LOGINI did not sleep.
How could I, knowing someone was out there with a rifle, waiting for the perfect shot? Every sound made me jump—footsteps in the hallway, doors slamming below, the rumble of motorcycles coming and going through the night.
Albert sat in a chair by the door, gun resting on his thigh, watching me like I might disappear if he blinked. We had not spoken since the second message. What was there to say? Someone wanted me dead, and we had no idea who.
Dawn light crept through the edges of the curtains. Two days until the wedding. Forty-eight hours until I became Eva Morrison.
If I lived that long.
"You should eat something," Albert said, his voice rough from lack of sleep.
"I am not hungry."
"You need to keep your strength up."
"For what? Walking down the aisle to marry a stranger while someone takes aim at my head?" I laughed, but it came out brittle. "Forgive me if I am not concerned about breakfast right now."
He stood, crossed to the bed.
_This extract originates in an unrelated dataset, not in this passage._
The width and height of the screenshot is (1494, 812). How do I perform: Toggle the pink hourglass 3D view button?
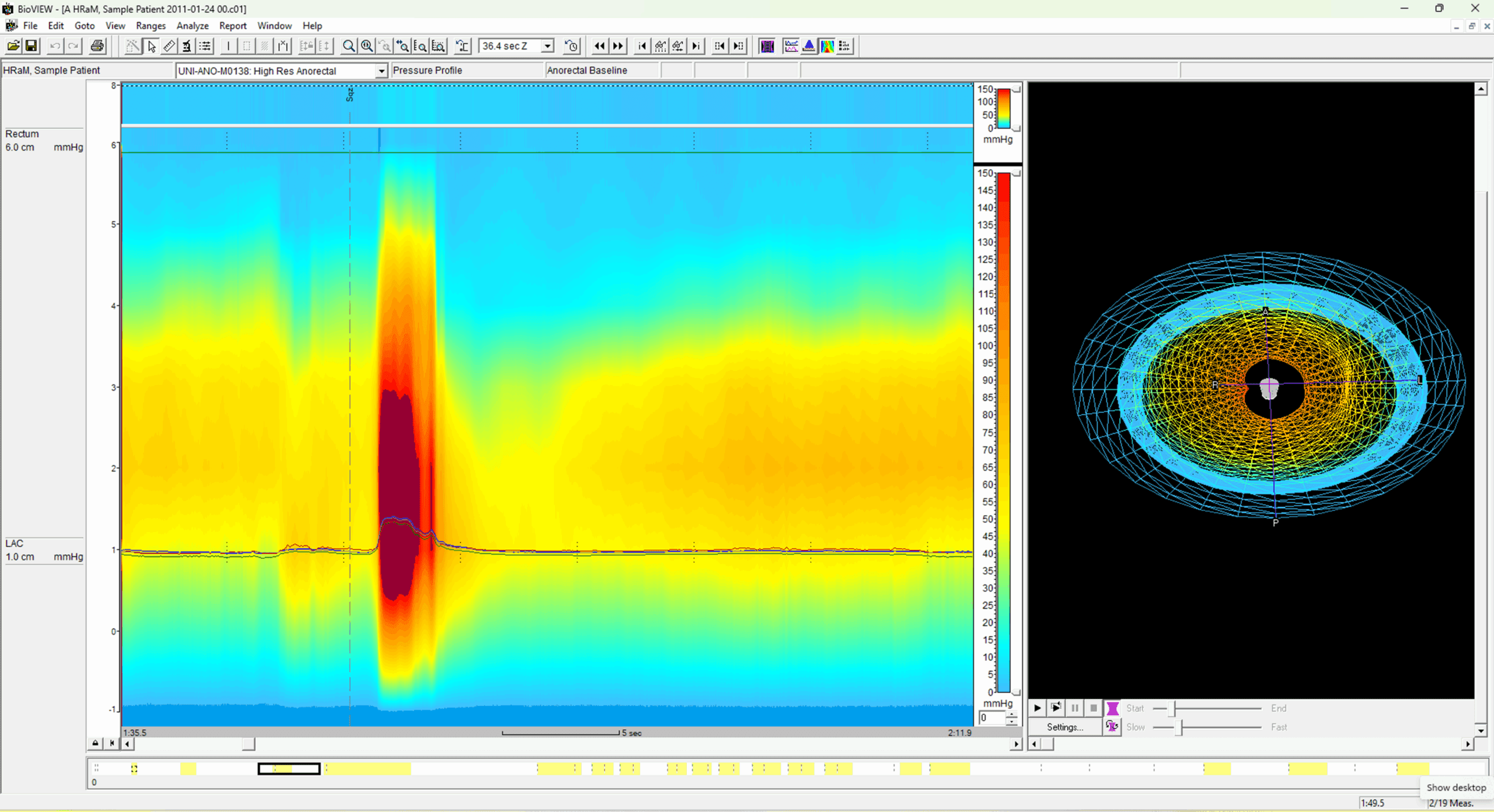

In the early light, I could see the exhaustion on his face, the tension in his shoulders. He had stayed awake all night guarding me.
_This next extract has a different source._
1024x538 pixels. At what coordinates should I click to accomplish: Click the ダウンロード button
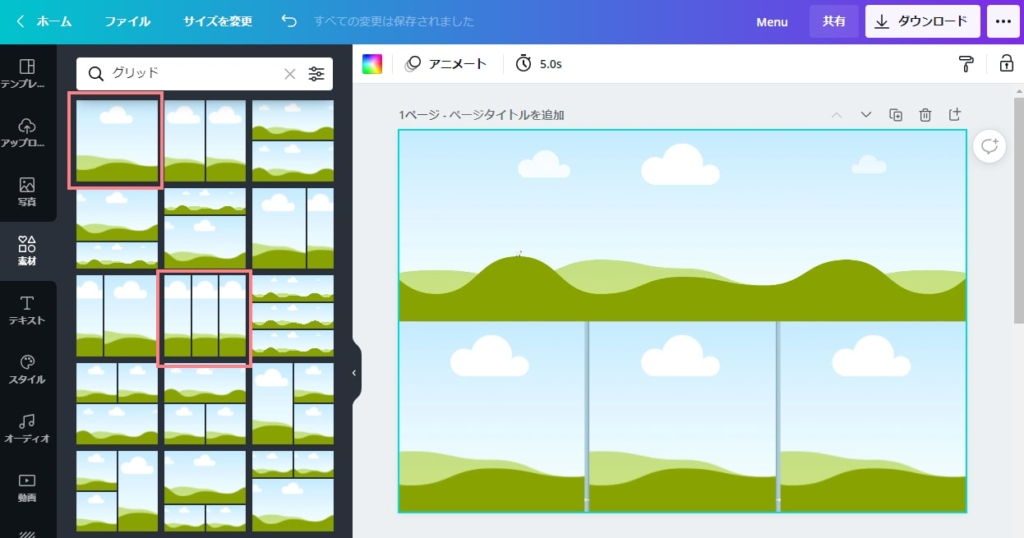(921, 21)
"We are going to find who is doing this," he said.
"You sound so sure."
"I am sure. Because the alternative is unacceptable."
A knock on the door made us both tense. Albert moved fast, gun raised, positioning himself between me and the entrance.
"Ghost, it is Jacks. Knox wants to see you both. Now."
Albert looked at me. "Stay behind me. We go straight to his office. No detours."
The hallway was lined with Vipers, all armed, all watching me with expressions ranging from curiosity to outright hostility. I kept my eyes forward, chin up. I would not give them the satisfaction of seeing my fear.
Knox's office was at the back of the clubhouse, reinforced door and no windows. Smart. The president sat behind his desk, and my father was already there, standing with his arms crossed.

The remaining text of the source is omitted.